Hydro Resource Evaluation Tool
public acceptability and engagement
How can a community or social enterprise project be set up?
There are different ways of developing and deploying a project, which will involve different numbers of people, different ways of financing it, different options for distributing the benefits and different opportunities for positive engagement. This section offers advice and resources for setting up a scheme in the ‘mode’ [make ‘modes’ a web-link to Walker and Cass paper?]of a community group, charity or social enterprise, a model which has implications both for engagement and acceptability, transforming both into positive aspects. The advice focuses on the social enterprise (IPS or Co-operative) model, as one which has had demonstrable success, and which is considered ‘best practice’ in terms of government policy on community renewable energy schemes., but begins with advice that is more applicable to any project.
Building a Group
Unless you are intending to develop and implement your project completely in isolation, it is likely that you will need to establish some sort of project group. Potential members should be identified in the 4-step process outlined before, and other interested parties can come on board as awareness is raised.
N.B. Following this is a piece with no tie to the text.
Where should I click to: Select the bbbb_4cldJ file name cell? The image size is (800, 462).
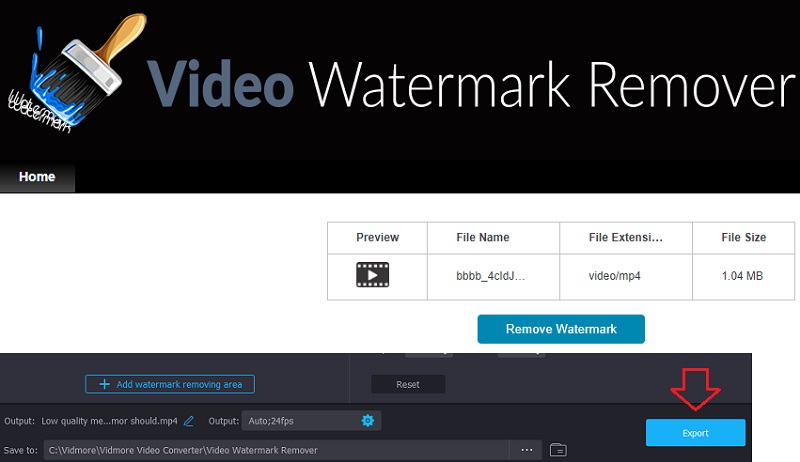pos(493,274)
The following points are taken from presentations by directors of two community scale projects and two project development consultants.
The following skills are useful in a project development group:
- Volunteers who are willing to help out. Almost every community will include retired engineers
- Shareholder group (If a share offer is part of the fundraising process) will include people willing to offer advice and support, and are a wide pool of potential expertise and experience.
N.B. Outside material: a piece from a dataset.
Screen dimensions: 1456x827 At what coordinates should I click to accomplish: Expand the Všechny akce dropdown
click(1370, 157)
- Need to have ideological commitment. Local environmental groups such as Friends of the Earth or Greenpeace may provide a pool of people already committed to renewable energy in advance of your project. Watching progress, videos etc on internet very good idea!!
- Administration and internet skills. Skills involving setting up mailing lists, keeping (e.g. excel) databases of contacts and correspondence will be vital. At any engagement opportunity/event, remember to collect email addresses as well as telephone numbers!
At a later stage of project development, people will be required to oversee many more aspects including:
- Financial accounts/Insurance for plant and personnel/Energy trading. More simply a bank account will be needed for whatever company or financial entity is used, so make sure you set one up and make sure enough people can access or manage it.
- Engineering/ Maintenance and safety/ Risk assessment
- Operations and safety/Risk assessment
- Legal aspects/Contracts. As an example, securing finance may involve deciding about whether the installed technology counts as assets in terms of liability – if it fails, who gets the kit? This depends on the legal structure adopted, and different funders will have different timescales of involvement: none, 6 years, or without limit.
- Engagement skills including managing relationships with public and stakeholders and shareholders, other organisations such as the planners and Environment Agency, and the press and the media. Experience with conflict resolution or social work, voluntary work and education, can all provide useful skills for a group.
It is worth considering how the group will be structured and run. Are such persons to be contractors or directly employed? How are they to be paid? Retainer fees? Time and materials? Are there to be directors? Will there be any remuneration, and if so, how will this be decided? How will appointments be decided? Enthusiastic volunteers? Contractually engaged professionals? A mixture of the above?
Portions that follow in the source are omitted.